無視了他為自己開脫的說辭,老白盯著他繼續說道。
“再問你一個問題,這些人是怎麼回事兒?”
說著的時候,老白瞟了一眼不遠處被炸斷了一條胳膊,躺在地上像。
蚯引一樣扭動著的教徒。
那病態的表情,完全不像是痛苦。
甚至於,那人還在用剩下的半截胳膊磨擦著泥土,試圖通過這種方式將血止住,而絲毫不顧及傷口發炎的可能。
“他們吃了納果……”張正陽咽了口唾沫說道。
從那教徒的身上收回了視線,老白看向那個傳教士問道。
“僅僅是服用納果就會變成這樣?”
張正陽迅速搖了搖頭。
“當,當然不是。隻吃納果最多也就進入神遊的狀態,雖然不會疼痛,但也沒有知覺。我們會給他們注射聖水,這樣他們就能以半夢半醒的狀態活在天國,並且完全服從我們的命令,不會感到疼痛和勞累……不管是打仗還是乾活兒。”
夜十愣了下。
“好家夥,蚊子的聖水在這兒。”
狂風輕輕咳嗽了一聲。
“……明顯是兩種不同的東西吧。”
“東西呢?”方長盯著那個傳教士,繼續說道,“那個聖水還有嗎?”
“有,有的!”
被那極具穿透力的視線盯著,張正陽慌忙伸出顫顫巍巍的手,從兜裡取出來一支金屬盒子,向著方長遞了過去。

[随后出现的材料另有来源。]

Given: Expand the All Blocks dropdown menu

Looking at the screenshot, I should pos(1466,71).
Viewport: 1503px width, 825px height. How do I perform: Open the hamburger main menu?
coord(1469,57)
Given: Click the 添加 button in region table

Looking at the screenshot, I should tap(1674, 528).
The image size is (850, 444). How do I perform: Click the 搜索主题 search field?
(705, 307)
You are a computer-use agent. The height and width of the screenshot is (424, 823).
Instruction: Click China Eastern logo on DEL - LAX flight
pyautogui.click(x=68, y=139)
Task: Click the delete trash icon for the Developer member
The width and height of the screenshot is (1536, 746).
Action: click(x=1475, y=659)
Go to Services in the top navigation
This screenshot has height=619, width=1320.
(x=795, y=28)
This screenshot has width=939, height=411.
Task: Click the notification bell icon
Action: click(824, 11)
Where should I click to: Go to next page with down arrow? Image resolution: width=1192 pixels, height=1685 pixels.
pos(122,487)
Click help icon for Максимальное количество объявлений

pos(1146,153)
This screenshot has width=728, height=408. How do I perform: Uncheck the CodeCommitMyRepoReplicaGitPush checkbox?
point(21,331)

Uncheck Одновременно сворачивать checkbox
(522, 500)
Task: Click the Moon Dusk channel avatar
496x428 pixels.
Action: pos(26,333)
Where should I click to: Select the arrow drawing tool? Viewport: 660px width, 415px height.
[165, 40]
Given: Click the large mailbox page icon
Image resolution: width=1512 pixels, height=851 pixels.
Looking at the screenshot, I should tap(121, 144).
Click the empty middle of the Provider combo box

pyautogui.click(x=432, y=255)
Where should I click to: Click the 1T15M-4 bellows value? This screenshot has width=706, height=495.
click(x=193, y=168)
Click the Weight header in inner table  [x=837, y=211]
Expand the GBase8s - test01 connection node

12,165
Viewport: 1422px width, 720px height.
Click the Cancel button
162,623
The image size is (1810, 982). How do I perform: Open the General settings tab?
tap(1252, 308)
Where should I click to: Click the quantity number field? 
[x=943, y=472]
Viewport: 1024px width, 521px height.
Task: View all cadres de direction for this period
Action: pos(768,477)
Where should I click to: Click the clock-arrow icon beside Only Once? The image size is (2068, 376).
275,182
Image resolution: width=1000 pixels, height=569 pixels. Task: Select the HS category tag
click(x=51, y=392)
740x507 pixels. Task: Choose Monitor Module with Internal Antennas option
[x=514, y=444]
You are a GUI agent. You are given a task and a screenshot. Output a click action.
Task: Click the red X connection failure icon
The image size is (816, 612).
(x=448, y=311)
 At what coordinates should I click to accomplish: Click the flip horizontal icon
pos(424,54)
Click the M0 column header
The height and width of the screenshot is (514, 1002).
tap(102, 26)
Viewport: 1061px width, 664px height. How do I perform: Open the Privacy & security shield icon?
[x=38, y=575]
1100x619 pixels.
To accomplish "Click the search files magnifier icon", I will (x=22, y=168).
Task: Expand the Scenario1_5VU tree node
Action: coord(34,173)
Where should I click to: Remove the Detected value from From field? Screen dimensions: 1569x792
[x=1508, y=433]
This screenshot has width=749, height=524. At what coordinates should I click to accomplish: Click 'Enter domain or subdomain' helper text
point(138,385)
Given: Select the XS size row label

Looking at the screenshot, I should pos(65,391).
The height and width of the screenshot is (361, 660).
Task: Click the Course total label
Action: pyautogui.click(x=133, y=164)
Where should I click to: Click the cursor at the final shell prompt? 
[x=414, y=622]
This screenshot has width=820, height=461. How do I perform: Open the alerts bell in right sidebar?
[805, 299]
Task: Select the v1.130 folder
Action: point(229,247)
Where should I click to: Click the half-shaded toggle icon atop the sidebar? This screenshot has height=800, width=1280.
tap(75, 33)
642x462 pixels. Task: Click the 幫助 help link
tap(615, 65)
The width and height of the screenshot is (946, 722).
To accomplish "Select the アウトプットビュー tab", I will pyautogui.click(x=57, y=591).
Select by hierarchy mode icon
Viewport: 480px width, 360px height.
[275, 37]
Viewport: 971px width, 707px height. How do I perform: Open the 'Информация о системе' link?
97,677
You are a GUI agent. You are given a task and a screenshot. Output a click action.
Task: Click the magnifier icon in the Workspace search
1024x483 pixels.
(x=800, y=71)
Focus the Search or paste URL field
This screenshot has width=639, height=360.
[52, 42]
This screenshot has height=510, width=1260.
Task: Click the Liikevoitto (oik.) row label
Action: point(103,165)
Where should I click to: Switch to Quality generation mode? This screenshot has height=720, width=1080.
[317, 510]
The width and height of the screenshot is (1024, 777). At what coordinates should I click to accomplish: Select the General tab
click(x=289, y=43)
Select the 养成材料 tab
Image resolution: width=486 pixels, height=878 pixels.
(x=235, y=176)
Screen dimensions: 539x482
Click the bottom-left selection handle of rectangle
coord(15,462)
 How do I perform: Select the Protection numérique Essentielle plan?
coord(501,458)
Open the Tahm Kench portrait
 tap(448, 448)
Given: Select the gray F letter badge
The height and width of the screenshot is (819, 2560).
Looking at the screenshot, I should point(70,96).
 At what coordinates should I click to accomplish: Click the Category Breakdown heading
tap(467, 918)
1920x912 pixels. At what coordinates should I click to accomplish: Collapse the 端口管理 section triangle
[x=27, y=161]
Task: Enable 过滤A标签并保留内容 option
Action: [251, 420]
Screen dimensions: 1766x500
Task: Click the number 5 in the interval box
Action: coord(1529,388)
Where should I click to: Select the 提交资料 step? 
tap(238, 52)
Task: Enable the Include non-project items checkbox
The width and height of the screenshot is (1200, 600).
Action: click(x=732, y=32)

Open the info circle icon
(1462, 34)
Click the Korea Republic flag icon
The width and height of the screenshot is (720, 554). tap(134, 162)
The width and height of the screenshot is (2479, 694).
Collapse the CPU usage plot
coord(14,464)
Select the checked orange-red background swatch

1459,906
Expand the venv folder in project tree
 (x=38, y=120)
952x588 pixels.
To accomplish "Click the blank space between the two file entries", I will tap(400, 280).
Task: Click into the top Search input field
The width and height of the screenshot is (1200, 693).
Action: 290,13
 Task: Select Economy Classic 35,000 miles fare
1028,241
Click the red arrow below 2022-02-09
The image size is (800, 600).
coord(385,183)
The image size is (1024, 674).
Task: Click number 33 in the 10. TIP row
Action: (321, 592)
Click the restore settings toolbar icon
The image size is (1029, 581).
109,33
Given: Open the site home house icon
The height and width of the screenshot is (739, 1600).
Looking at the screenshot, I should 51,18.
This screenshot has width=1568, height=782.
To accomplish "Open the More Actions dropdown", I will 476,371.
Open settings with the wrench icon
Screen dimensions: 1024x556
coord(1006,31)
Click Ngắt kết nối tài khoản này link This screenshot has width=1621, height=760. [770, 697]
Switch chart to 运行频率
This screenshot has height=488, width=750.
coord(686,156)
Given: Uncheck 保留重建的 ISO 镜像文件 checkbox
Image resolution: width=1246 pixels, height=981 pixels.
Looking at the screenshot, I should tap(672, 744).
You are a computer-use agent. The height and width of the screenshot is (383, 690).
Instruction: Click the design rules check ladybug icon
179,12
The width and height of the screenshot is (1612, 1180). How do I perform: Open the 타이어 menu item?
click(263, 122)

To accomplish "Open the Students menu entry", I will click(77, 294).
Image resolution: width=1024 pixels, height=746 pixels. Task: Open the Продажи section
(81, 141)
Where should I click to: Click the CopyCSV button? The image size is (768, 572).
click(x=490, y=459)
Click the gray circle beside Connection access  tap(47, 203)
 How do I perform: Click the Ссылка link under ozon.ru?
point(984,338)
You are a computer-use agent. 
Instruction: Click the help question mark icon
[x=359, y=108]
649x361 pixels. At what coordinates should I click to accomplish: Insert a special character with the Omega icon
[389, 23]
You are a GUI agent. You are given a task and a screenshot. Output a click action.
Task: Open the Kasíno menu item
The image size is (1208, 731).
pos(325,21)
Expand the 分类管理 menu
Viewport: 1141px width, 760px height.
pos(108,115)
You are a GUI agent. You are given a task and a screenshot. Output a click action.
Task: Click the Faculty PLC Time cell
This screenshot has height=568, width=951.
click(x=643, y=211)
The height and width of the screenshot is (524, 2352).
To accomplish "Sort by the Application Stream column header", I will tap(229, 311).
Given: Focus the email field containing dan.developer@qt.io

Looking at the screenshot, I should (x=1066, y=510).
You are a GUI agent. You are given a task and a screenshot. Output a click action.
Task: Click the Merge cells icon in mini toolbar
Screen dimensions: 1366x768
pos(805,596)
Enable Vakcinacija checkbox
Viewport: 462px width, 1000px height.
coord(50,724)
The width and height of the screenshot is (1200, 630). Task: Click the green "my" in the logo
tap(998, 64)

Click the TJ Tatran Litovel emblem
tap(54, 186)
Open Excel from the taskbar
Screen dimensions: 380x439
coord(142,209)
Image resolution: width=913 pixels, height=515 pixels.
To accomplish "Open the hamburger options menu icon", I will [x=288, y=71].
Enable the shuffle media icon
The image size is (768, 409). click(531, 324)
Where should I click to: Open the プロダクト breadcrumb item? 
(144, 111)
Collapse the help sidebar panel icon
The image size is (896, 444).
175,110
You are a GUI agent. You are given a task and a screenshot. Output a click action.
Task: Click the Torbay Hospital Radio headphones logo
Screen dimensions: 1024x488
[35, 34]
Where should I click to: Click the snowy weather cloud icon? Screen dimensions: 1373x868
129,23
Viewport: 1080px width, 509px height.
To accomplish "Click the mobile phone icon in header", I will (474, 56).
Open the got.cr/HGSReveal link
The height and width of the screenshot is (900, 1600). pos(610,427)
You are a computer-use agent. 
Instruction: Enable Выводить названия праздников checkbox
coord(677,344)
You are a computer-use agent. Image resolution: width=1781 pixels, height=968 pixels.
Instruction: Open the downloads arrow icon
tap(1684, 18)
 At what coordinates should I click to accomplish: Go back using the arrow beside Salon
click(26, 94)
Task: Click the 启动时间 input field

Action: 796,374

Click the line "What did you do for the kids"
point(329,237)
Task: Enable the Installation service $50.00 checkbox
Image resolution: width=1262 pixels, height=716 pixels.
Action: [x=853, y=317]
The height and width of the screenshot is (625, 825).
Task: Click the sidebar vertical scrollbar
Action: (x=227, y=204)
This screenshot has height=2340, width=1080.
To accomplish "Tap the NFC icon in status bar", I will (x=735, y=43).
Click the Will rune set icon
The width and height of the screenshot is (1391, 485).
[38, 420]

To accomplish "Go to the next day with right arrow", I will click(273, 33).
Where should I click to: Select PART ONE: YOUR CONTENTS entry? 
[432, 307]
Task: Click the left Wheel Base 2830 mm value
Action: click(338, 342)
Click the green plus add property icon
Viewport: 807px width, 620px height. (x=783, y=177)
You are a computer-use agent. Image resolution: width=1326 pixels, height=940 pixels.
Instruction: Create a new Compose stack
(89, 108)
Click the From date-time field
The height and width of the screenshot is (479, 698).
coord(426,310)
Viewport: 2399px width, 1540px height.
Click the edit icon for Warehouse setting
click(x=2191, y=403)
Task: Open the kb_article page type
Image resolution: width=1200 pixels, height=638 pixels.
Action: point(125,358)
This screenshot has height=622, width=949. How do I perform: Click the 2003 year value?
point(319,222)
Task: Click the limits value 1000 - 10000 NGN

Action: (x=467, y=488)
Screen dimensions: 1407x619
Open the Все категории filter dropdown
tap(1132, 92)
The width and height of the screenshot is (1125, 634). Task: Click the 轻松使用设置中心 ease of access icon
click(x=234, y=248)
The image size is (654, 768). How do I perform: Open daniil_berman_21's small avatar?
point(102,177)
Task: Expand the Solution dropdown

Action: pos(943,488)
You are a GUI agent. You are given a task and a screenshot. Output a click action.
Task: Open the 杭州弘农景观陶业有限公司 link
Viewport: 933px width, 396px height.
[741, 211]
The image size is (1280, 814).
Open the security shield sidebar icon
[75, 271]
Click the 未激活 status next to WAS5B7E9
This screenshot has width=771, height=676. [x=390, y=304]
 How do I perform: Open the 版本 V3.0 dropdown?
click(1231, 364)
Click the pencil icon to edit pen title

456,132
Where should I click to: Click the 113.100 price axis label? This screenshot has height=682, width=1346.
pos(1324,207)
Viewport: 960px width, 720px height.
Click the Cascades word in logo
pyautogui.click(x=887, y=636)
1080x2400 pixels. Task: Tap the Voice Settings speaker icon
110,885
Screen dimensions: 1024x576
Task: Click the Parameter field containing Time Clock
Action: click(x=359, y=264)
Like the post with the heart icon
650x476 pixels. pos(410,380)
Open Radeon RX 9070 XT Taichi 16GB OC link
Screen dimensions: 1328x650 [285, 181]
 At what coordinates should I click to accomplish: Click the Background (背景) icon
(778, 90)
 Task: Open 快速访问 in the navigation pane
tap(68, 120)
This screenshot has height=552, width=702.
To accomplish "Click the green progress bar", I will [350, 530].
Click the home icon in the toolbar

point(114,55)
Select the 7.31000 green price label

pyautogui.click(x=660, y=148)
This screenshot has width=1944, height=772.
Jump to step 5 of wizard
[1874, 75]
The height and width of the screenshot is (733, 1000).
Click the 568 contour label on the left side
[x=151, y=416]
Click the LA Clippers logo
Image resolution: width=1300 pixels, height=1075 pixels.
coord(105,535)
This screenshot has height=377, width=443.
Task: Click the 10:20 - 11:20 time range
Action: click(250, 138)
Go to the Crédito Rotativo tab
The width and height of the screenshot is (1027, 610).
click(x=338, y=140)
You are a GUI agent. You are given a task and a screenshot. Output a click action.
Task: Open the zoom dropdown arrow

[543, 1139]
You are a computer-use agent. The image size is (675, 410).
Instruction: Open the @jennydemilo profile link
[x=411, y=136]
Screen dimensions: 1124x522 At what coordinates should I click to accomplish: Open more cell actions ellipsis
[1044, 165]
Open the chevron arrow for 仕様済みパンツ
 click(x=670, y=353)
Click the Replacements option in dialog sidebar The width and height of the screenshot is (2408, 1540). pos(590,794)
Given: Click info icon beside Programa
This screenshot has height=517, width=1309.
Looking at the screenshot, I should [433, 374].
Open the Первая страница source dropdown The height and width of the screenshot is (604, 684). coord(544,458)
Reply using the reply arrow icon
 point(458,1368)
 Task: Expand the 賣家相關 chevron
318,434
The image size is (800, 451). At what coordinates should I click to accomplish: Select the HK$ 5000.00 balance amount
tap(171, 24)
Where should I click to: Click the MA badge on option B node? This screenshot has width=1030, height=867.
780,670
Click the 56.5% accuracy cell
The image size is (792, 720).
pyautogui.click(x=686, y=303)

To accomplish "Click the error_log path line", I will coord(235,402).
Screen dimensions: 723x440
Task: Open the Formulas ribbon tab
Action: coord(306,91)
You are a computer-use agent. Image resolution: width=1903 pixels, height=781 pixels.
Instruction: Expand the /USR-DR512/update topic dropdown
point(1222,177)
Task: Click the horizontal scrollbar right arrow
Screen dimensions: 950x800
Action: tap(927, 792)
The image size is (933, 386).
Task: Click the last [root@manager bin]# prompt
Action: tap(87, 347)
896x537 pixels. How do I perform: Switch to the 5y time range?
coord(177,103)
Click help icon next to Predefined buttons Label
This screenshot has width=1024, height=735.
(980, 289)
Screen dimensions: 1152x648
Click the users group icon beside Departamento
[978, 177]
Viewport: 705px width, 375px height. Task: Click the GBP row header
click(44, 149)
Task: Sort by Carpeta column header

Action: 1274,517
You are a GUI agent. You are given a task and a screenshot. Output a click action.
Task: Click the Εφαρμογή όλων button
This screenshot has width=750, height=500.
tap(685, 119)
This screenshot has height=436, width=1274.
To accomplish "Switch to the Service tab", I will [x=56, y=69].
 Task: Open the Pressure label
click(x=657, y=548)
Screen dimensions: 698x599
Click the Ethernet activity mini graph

方長伸手將其接過,打開看了一眼,裡麵有一支針筒,還有六根拇指大小的安瓿瓶。
“就這些?”
“我就帶了這些……我是不常用的。”張正陽緊張地說道。
他當然也吃了納果。
否則彆說傳教了,他壓根兒沒法在一群感染源中間生存。
不過他會控製服用的量,有節製的食用,將“神遊”狀態控製在一個月三到四次之內,並且定期注射抗生素消除體內攜帶的病菌。
這樣一來便能將納果的負麵影響縮減到最小,即使是人類之軀也能承受住。
“所以這幫瘋子們的戰鬥力得靠打針維持?”夜十摸了摸下巴,皺眉道,“好家夥,這成本不小啊。”
“量產化的藥品沒你想象的那麼貴,而且……”方長看向了那個傳教士,“那個奇,和你們是一夥的吧。”
張正陽硬著頭皮點了下腦袋,小心翼翼地說道。
“那個變種人部落……是整個錦河市教區最早加入我們的。”
方長嗬嗬笑了笑。
“而且那個包治百病的納果,也是它們幫你們推廣的對嗎?”
張正陽默默地點了下頭。
“是……”
沒再看這個家夥,方長將裝著注射器的盒子蓋上,目光投向老白,用普通話說道。
“現在思路清晰了,線索有兩個,一個是躲在那個什麼聖域裡的先行者,還有一個就是那個規模在萬人以上的變種人部落……不過隻靠我們這點人恐怕很難辦成什麼,恐怕得多喊點弟兄們過來。”
考慮到火炬教會在錦川行省的勢力恐怕不隻是錦河市一地,光靠燃燒兵團恐怕還不夠。
更不要說他們就派了一支百人隊過來。
老白點了點頭,皺起眉頭說道。
“問題在於浪潮……我們能分出的人手恐怕不多。”
根據官網上的預告,今年浪潮的規模恐怕會超過往年。尤其現在巨石城也是聯盟的一部分了,防線所承擔的壓力可想而知。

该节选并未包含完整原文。